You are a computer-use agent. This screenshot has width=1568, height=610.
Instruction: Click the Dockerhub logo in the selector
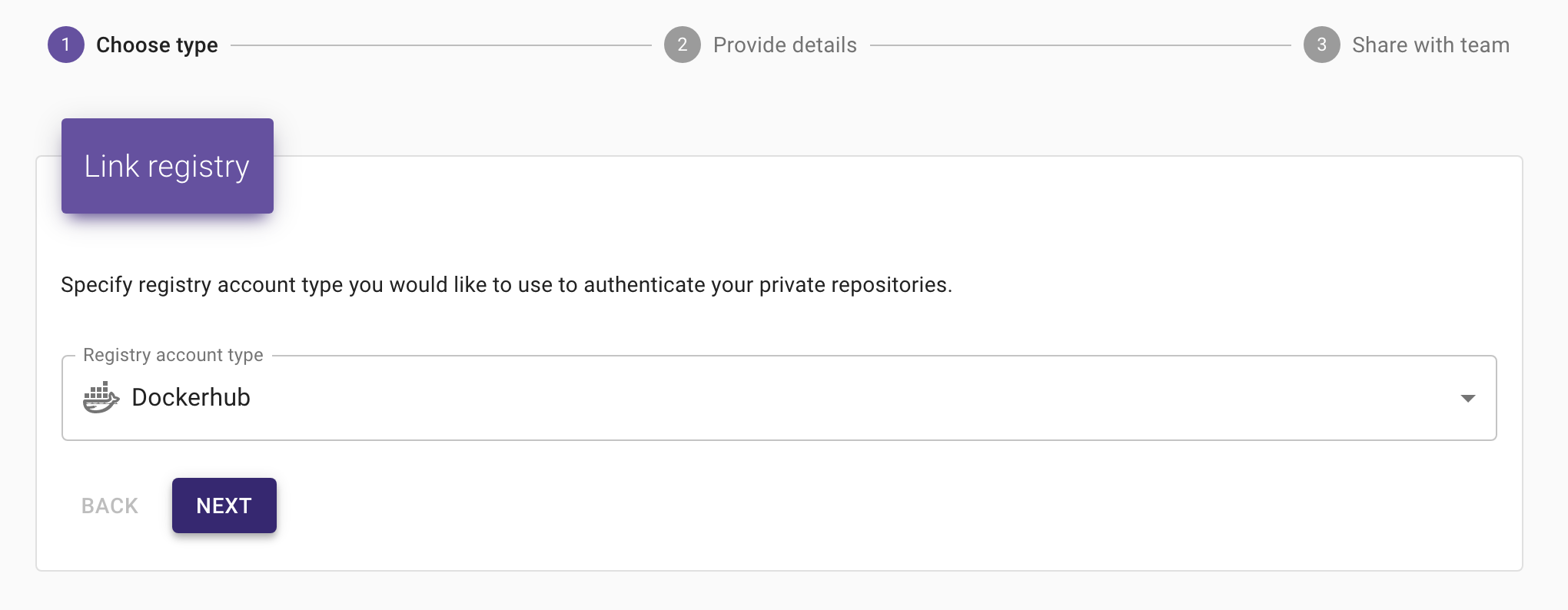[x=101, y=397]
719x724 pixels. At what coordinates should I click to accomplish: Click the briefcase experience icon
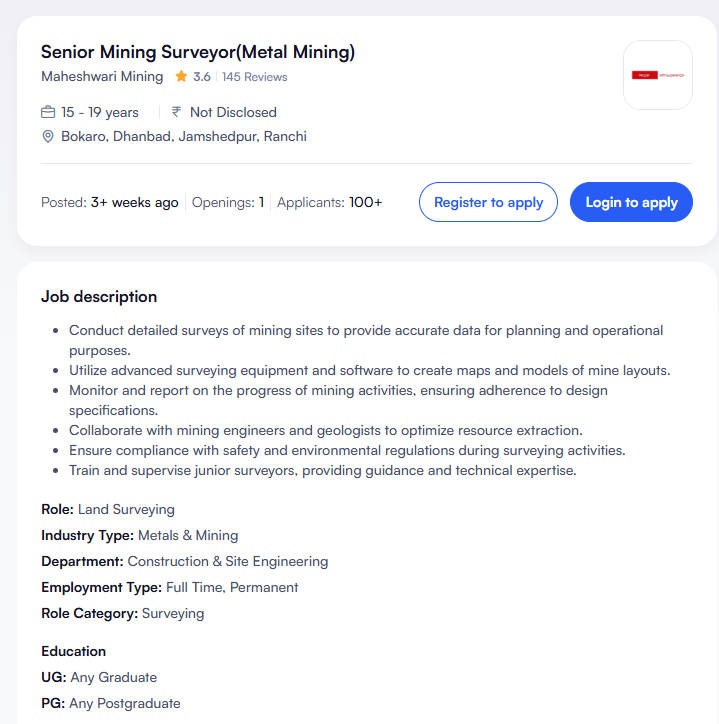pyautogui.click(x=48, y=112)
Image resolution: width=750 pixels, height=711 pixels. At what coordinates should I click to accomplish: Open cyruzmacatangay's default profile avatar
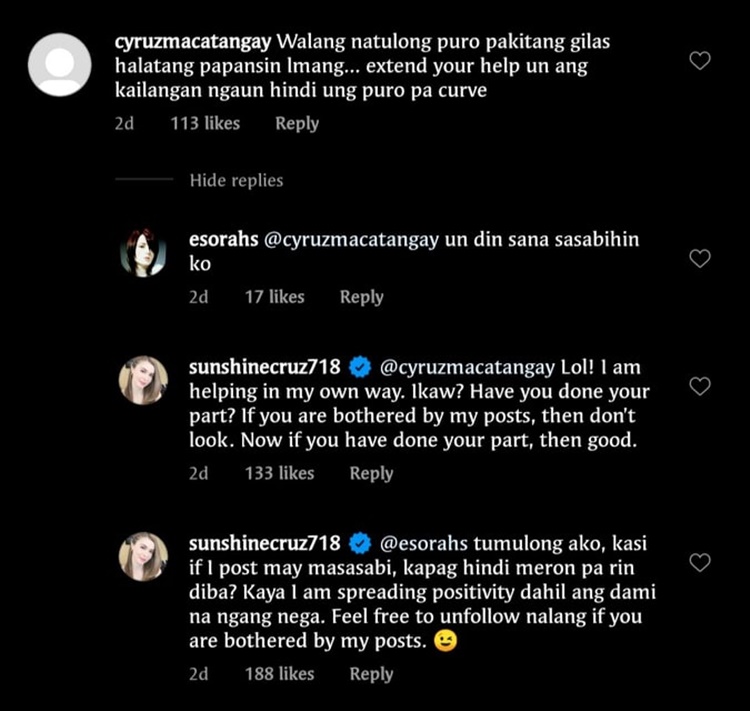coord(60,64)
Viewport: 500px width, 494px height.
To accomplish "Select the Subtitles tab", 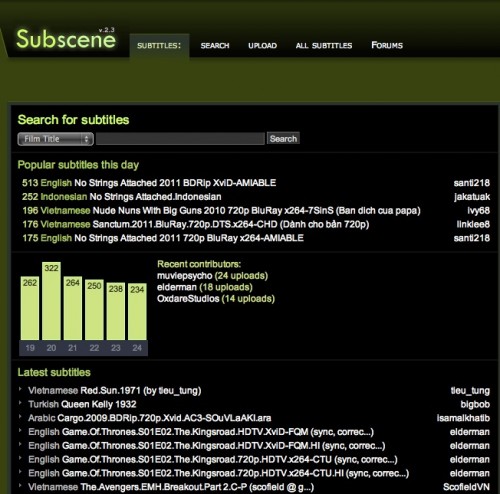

WORK TASK:
Each line from the one containing "Viewport: 500px width, 494px height." through the end of the records above is to be retyped exactly, with the pictures omitted and nothing added.

EXERCISE SOLUTION:
Viewport: 500px width, 494px height.
To accomplish "Select the Subtitles tab", 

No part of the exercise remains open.